*Assigned task*
Transcribe each entry below exactly. Pictures do not go in the copy.

#### Data excerpts

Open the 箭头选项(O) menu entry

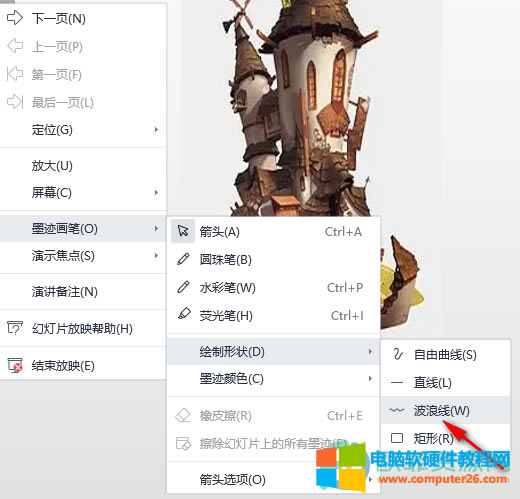pos(273,479)
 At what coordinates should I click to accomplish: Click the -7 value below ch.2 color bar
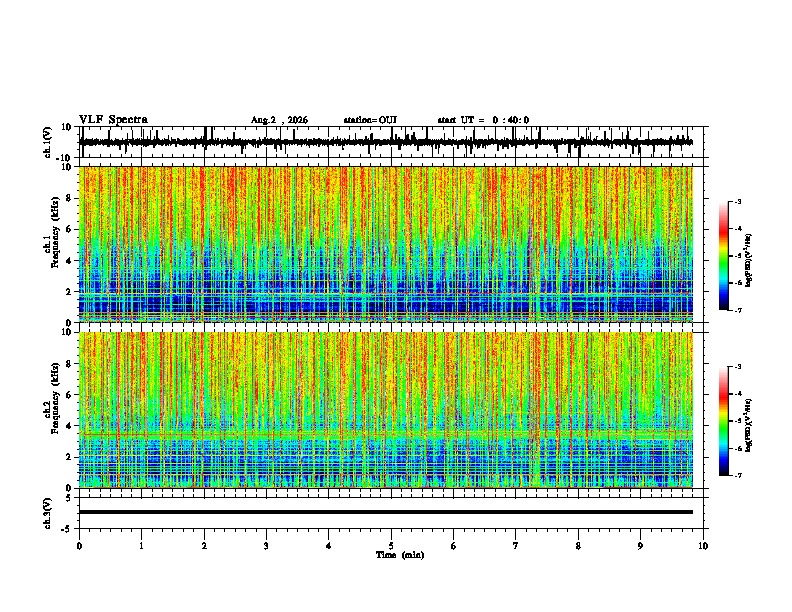pyautogui.click(x=737, y=475)
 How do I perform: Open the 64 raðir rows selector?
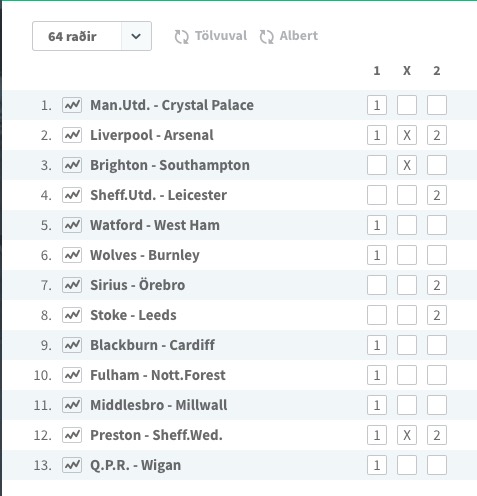click(x=92, y=36)
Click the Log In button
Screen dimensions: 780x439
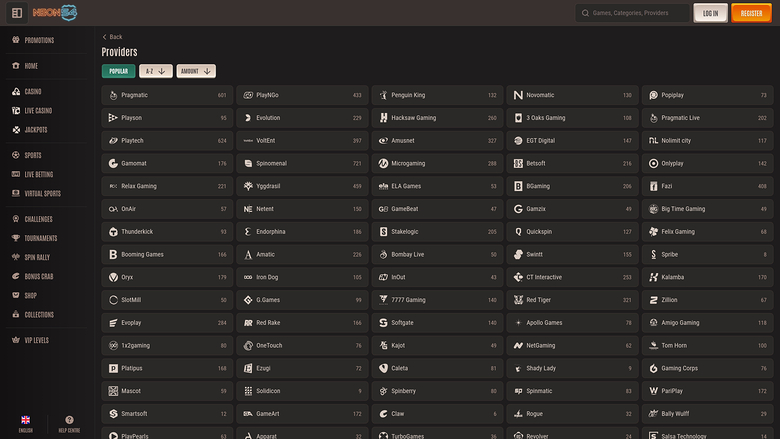tap(710, 13)
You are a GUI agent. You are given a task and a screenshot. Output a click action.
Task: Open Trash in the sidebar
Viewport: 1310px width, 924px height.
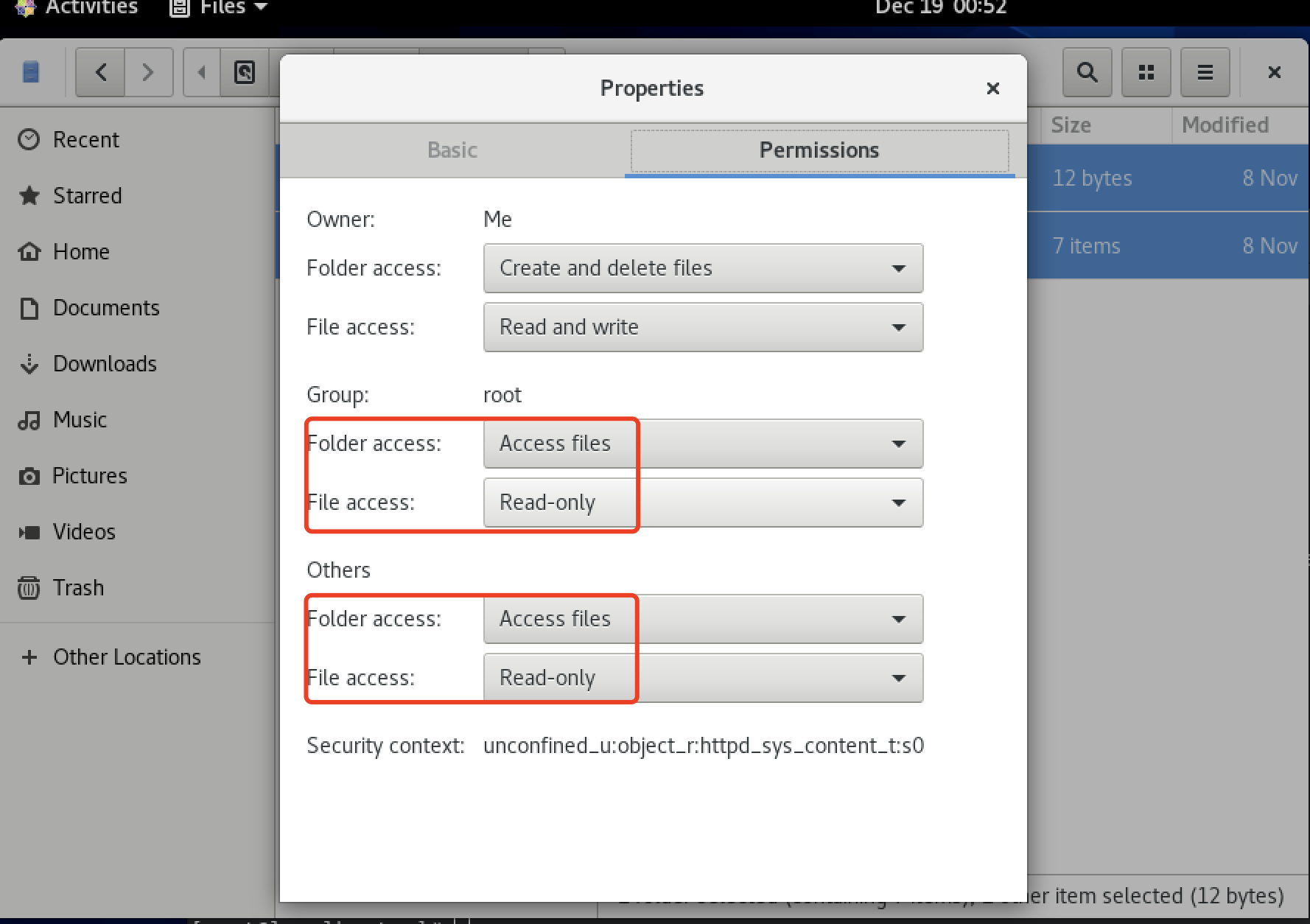[77, 588]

########

*Response to this exercise*
Open the 箭头选项(O) menu entry

pos(273,479)
 At what coordinates should I click to accomplish: Click the -7 value below ch.2 color bar
pyautogui.click(x=737, y=475)
 How do I perform: Open the 64 raðir rows selector?
click(x=92, y=36)
Click the Log In button
Screen dimensions: 780x439
tap(710, 13)
You are a GUI agent. You are given a task and a screenshot. Output a click action.
Task: Open Trash in the sidebar
Viewport: 1310px width, 924px height.
[77, 588]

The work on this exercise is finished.